Collected data
- - - -
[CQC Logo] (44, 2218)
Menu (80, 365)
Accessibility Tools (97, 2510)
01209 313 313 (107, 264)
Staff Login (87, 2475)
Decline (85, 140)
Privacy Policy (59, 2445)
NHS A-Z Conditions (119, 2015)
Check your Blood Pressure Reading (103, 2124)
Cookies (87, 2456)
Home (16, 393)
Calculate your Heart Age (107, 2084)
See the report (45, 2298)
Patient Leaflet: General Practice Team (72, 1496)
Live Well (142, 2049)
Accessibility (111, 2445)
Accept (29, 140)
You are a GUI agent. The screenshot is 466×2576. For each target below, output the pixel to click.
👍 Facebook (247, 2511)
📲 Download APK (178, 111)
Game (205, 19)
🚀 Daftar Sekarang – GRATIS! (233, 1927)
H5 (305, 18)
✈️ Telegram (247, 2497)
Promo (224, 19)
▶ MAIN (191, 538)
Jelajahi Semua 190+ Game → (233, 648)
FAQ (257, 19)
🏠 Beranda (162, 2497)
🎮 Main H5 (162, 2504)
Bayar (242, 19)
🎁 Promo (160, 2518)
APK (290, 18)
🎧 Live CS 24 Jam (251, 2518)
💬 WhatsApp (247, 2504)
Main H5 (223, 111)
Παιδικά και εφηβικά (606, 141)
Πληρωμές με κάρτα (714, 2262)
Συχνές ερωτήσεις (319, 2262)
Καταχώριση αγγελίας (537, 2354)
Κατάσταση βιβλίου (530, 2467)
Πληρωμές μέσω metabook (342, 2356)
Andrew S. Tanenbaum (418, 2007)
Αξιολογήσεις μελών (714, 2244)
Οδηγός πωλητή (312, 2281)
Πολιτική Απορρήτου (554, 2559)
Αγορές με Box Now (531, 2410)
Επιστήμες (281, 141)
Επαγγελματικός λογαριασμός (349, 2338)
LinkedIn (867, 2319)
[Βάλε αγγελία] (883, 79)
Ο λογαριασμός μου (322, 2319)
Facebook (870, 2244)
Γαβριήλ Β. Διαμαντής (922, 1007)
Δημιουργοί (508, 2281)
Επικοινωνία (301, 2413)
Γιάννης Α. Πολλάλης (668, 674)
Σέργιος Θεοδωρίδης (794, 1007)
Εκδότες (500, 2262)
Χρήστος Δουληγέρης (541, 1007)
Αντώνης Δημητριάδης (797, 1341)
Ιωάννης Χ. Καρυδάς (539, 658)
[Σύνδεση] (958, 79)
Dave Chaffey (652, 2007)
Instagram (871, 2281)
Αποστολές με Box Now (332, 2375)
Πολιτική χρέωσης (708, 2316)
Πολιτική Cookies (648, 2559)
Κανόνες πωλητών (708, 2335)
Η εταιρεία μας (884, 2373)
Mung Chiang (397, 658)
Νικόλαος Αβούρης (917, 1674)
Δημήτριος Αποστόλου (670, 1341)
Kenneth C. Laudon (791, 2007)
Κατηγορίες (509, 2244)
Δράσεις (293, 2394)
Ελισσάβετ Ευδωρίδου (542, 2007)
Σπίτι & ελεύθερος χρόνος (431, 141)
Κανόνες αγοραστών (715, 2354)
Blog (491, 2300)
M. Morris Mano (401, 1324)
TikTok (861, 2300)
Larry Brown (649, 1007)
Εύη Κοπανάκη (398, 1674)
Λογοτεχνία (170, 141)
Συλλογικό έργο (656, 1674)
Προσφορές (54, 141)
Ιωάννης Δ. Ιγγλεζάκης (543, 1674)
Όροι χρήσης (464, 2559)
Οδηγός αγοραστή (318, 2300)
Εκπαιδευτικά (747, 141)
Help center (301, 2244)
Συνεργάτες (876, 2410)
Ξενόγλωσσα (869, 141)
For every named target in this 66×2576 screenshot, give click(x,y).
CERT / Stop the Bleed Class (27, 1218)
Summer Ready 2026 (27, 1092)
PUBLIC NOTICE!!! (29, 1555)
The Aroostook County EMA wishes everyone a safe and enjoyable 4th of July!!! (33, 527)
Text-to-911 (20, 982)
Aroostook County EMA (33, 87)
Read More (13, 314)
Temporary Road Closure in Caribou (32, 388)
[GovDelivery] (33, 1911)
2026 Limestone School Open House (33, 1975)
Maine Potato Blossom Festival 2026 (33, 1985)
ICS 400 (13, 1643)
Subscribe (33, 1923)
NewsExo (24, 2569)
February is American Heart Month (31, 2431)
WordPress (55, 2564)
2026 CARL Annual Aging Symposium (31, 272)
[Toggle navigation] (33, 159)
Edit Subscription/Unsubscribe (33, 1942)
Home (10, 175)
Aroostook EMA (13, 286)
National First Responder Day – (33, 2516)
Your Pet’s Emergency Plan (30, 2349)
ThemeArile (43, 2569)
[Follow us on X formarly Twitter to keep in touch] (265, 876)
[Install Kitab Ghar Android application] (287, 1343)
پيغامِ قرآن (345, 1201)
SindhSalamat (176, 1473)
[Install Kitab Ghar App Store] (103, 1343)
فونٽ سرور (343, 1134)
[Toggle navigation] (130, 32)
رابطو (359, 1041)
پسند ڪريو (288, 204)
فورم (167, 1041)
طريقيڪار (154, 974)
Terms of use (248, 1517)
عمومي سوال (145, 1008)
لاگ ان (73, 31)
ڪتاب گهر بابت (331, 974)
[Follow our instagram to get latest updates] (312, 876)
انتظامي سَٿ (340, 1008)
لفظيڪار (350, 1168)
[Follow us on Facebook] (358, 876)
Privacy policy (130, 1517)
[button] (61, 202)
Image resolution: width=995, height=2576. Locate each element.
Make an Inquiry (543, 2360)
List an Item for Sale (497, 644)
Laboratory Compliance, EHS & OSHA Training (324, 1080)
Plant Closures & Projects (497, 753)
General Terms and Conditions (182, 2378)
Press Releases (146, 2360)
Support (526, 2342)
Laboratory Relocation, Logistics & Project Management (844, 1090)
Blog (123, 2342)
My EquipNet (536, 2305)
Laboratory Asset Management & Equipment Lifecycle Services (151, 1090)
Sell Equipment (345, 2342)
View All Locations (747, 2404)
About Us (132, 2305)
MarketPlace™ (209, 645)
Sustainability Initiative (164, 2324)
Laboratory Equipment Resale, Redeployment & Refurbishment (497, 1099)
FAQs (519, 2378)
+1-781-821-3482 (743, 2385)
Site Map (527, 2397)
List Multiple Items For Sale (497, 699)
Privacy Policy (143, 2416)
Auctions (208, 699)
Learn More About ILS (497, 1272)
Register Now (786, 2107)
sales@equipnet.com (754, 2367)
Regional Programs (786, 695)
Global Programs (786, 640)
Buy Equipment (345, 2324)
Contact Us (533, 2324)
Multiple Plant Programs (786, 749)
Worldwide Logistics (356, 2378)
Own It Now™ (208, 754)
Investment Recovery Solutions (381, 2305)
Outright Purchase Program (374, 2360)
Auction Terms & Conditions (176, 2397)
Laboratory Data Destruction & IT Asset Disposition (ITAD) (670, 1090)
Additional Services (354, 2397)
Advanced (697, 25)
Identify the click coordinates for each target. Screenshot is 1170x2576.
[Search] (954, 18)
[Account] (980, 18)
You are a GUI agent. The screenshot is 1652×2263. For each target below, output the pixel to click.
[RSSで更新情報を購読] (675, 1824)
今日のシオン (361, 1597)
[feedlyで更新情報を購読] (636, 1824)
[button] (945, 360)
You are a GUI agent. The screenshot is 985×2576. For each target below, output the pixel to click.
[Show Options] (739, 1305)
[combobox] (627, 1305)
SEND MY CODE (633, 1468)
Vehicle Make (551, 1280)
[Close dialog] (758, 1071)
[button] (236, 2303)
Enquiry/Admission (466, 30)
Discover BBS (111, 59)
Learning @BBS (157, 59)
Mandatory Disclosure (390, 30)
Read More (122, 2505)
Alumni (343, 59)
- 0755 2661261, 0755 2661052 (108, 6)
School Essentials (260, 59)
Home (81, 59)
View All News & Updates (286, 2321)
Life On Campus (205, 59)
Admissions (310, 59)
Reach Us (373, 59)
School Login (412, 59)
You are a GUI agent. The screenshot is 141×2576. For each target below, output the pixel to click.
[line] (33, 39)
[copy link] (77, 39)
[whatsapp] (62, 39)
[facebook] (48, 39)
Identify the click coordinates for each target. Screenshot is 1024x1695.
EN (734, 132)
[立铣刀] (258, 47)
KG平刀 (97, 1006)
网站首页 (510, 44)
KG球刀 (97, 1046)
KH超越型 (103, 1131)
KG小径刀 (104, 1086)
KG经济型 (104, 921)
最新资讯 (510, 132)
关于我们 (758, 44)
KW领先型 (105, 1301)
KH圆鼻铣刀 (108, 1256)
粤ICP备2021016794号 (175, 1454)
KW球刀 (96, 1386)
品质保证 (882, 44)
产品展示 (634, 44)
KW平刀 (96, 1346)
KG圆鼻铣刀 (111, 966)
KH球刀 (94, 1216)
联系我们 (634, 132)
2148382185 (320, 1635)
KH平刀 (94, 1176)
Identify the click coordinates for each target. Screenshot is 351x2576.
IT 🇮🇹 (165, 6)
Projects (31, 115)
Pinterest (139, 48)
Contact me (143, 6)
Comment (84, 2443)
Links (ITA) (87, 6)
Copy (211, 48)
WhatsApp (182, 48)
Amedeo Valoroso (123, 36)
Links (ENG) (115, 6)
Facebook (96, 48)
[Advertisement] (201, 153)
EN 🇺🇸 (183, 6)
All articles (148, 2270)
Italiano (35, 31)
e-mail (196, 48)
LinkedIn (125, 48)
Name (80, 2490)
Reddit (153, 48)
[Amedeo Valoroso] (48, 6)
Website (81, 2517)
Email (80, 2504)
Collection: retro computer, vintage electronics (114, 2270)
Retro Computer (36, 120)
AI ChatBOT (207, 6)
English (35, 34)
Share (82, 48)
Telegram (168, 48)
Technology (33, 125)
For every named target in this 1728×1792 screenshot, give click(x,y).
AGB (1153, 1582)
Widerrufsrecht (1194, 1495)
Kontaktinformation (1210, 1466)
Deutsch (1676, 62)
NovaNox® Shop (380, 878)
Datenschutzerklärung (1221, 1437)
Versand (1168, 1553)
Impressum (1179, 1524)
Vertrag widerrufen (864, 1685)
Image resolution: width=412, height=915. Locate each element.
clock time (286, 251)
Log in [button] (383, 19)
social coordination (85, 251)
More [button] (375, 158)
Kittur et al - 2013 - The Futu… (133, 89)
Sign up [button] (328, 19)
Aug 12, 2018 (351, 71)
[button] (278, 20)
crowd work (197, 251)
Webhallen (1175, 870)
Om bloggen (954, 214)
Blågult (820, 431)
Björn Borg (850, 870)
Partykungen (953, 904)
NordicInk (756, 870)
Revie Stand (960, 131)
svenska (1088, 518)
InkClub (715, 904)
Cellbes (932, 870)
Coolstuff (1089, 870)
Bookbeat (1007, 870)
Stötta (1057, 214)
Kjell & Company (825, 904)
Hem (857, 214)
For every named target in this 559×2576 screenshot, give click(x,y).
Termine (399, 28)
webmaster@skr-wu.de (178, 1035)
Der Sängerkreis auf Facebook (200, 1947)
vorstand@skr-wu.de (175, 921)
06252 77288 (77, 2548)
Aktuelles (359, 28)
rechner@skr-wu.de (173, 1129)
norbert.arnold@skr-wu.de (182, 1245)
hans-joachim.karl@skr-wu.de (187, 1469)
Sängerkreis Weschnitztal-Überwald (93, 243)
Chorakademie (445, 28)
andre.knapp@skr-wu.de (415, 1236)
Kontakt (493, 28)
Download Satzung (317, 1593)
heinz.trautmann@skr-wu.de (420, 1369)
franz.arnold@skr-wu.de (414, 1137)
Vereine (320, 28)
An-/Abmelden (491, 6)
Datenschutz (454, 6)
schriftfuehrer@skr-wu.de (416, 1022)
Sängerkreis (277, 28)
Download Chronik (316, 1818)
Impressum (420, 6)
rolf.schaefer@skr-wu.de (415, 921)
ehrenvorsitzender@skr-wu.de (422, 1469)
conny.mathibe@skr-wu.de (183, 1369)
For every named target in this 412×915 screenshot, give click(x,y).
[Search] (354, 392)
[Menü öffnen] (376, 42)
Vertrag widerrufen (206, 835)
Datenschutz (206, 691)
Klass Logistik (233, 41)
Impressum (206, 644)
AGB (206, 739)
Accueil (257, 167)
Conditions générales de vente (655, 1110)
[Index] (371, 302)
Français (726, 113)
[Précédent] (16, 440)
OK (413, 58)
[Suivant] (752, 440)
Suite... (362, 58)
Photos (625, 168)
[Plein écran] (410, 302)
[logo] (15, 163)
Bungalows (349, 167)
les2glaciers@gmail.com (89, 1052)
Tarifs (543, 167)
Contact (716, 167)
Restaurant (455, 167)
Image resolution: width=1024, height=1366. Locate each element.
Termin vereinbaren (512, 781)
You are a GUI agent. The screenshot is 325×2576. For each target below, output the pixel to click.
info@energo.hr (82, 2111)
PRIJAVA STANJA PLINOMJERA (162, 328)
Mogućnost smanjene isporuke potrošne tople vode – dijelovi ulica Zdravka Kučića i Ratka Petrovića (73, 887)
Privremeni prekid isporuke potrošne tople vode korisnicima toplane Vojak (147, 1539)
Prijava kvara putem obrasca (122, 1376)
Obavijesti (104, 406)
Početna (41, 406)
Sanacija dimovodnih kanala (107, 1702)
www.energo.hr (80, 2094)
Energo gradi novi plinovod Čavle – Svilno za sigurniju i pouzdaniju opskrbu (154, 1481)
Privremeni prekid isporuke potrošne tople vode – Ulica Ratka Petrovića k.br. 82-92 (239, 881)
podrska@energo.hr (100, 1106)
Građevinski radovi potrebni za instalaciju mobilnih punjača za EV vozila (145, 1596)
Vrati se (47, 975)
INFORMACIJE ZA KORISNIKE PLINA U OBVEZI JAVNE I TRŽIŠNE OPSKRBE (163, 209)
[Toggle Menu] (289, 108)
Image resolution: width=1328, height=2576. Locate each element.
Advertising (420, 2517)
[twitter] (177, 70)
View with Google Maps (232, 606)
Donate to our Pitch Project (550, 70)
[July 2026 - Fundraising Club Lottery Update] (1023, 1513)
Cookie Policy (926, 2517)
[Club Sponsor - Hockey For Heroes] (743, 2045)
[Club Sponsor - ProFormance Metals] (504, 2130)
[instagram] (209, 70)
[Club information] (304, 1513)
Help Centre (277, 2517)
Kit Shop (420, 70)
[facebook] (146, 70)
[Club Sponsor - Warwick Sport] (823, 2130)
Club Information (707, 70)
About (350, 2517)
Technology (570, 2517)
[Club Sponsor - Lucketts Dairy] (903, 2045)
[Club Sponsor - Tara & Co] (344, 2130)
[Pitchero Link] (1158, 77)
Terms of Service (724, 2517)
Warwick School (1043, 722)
- - - -
YOUR OBJECTIVE:
Leave out every line above except those from the line with "Datenschutz (454, 6)" up to and including the line with "Bungalows (349, 167)", and copy those exactly.

COMPLETED TASK:
Datenschutz (454, 6)
schriftfuehrer@skr-wu.de (416, 1022)
Sängerkreis (277, 28)
Download Chronik (316, 1818)
Impressum (420, 6)
rolf.schaefer@skr-wu.de (415, 921)
ehrenvorsitzender@skr-wu.de (422, 1469)
conny.mathibe@skr-wu.de (183, 1369)
For every named target in this 412×915 screenshot, give click(x,y).
[Search] (354, 392)
[Menü öffnen] (376, 42)
Vertrag widerrufen (206, 835)
Datenschutz (206, 691)
Klass Logistik (233, 41)
Impressum (206, 644)
AGB (206, 739)
Accueil (257, 167)
Conditions générales de vente (655, 1110)
[Index] (371, 302)
Français (726, 113)
[Précédent] (16, 440)
OK (413, 58)
[Suivant] (752, 440)
Suite... (362, 58)
Photos (625, 168)
[Plein écran] (410, 302)
[logo] (15, 163)
Bungalows (349, 167)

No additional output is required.